### TASK TO COMPLETE
Start at the beginning of the listing and stop after the line containing "pyautogui.click(x=45, y=23)". Rewrite those lines with "Viewport" renamed to "Display area", keeping everything else the same and leaving out the pictures.
======== RECORD EXTRACTS
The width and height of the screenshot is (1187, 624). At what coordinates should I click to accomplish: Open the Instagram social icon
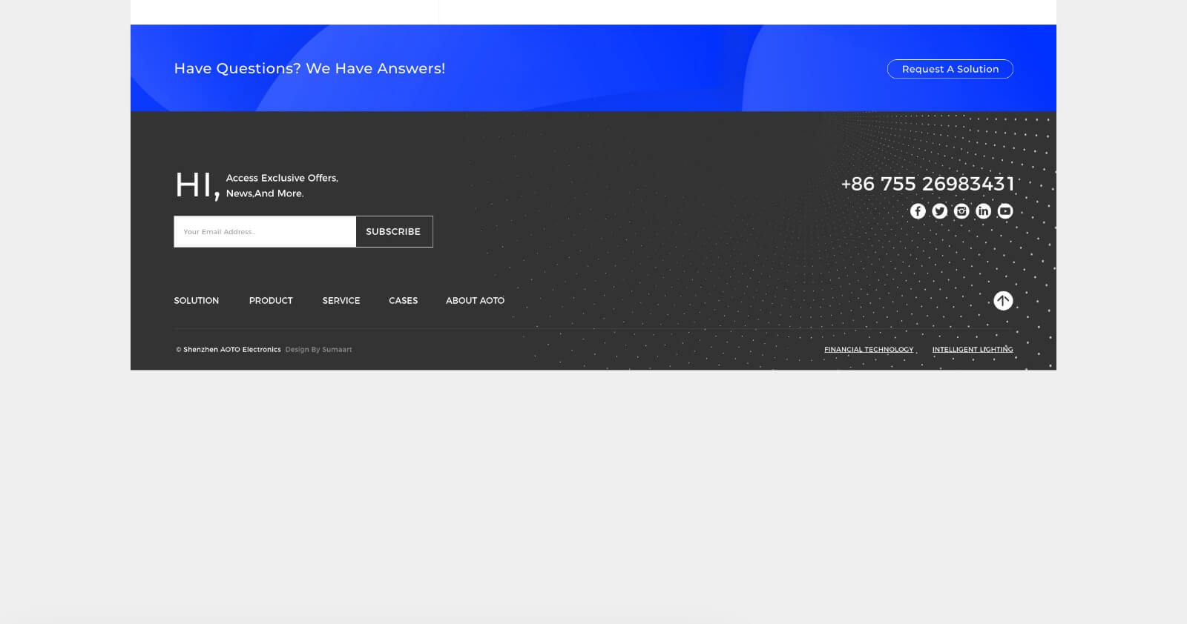click(961, 211)
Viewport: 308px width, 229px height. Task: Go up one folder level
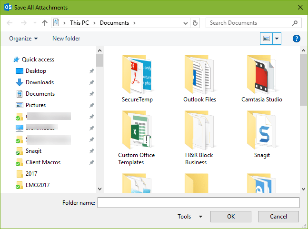pyautogui.click(x=45, y=23)

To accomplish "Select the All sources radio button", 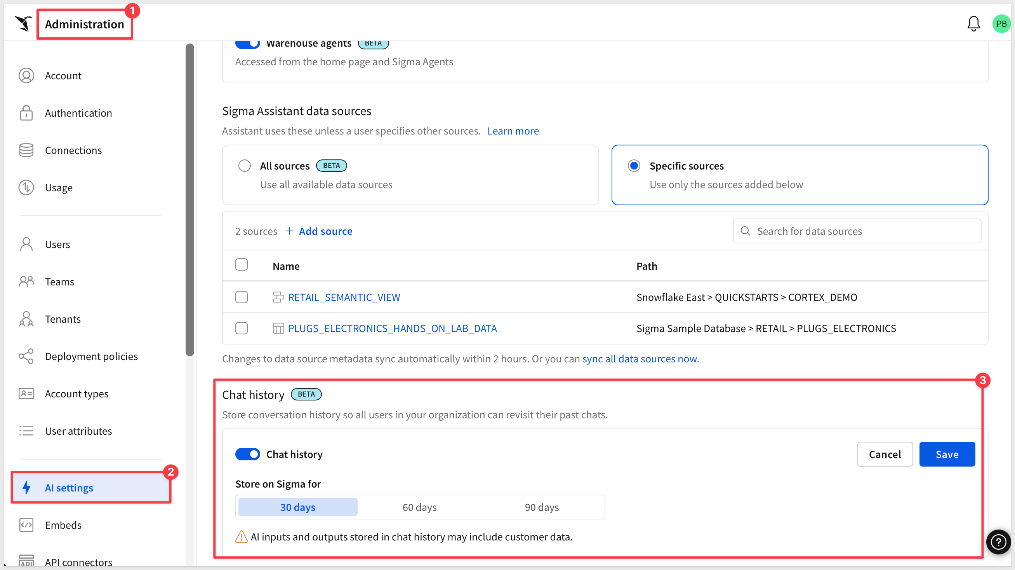I will 244,166.
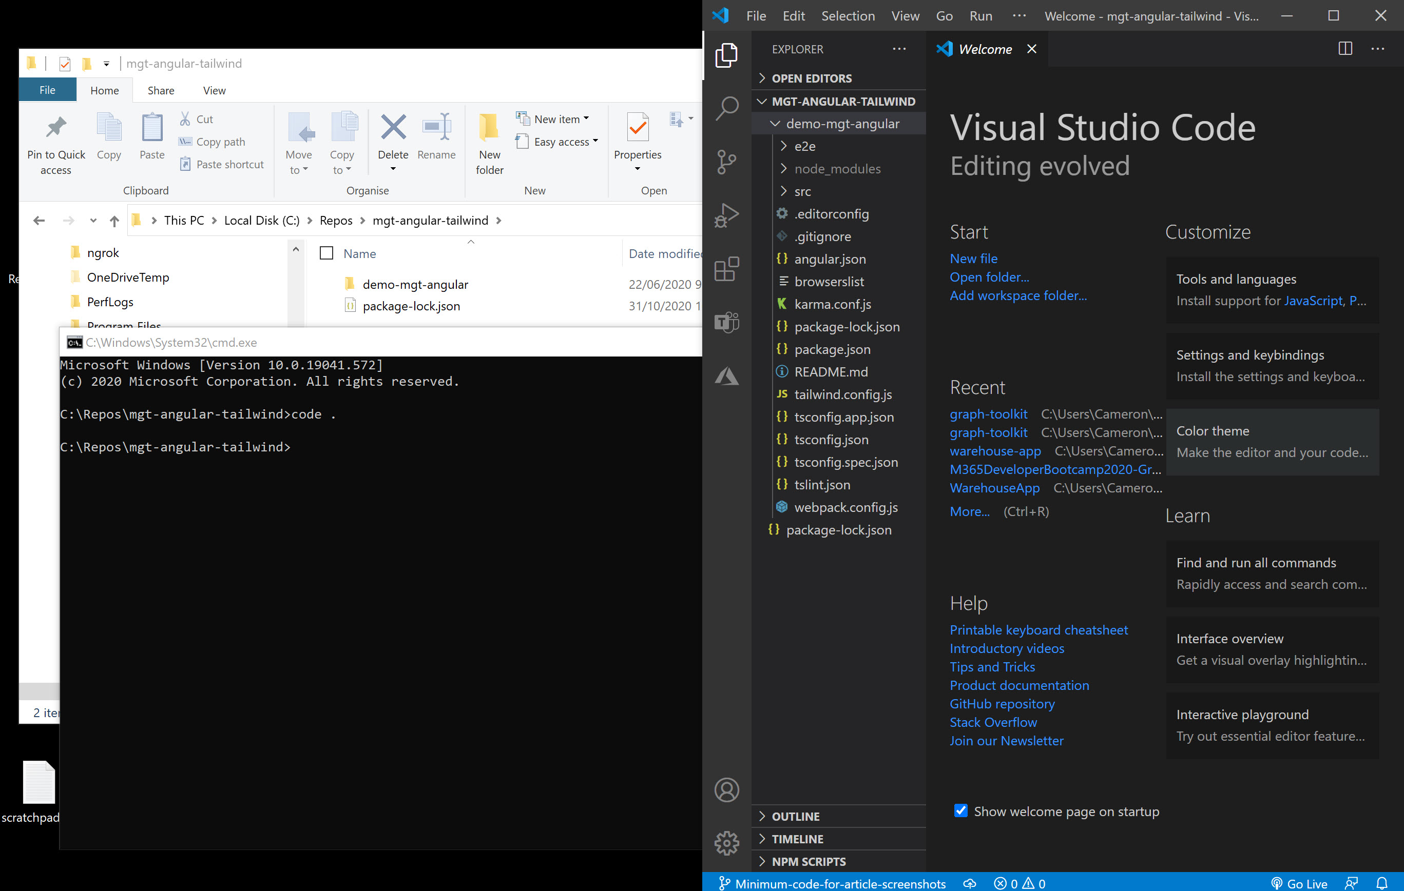Viewport: 1404px width, 891px height.
Task: Click the Split Editor icon
Action: pos(1345,49)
================
### TASK RESPONSE
The width and height of the screenshot is (1187, 624). At what coordinates should I click to accomplish: Open the Instagram social icon
click(961, 211)
Display area: 308px width, 229px height. Task: Go up one folder level
pyautogui.click(x=45, y=23)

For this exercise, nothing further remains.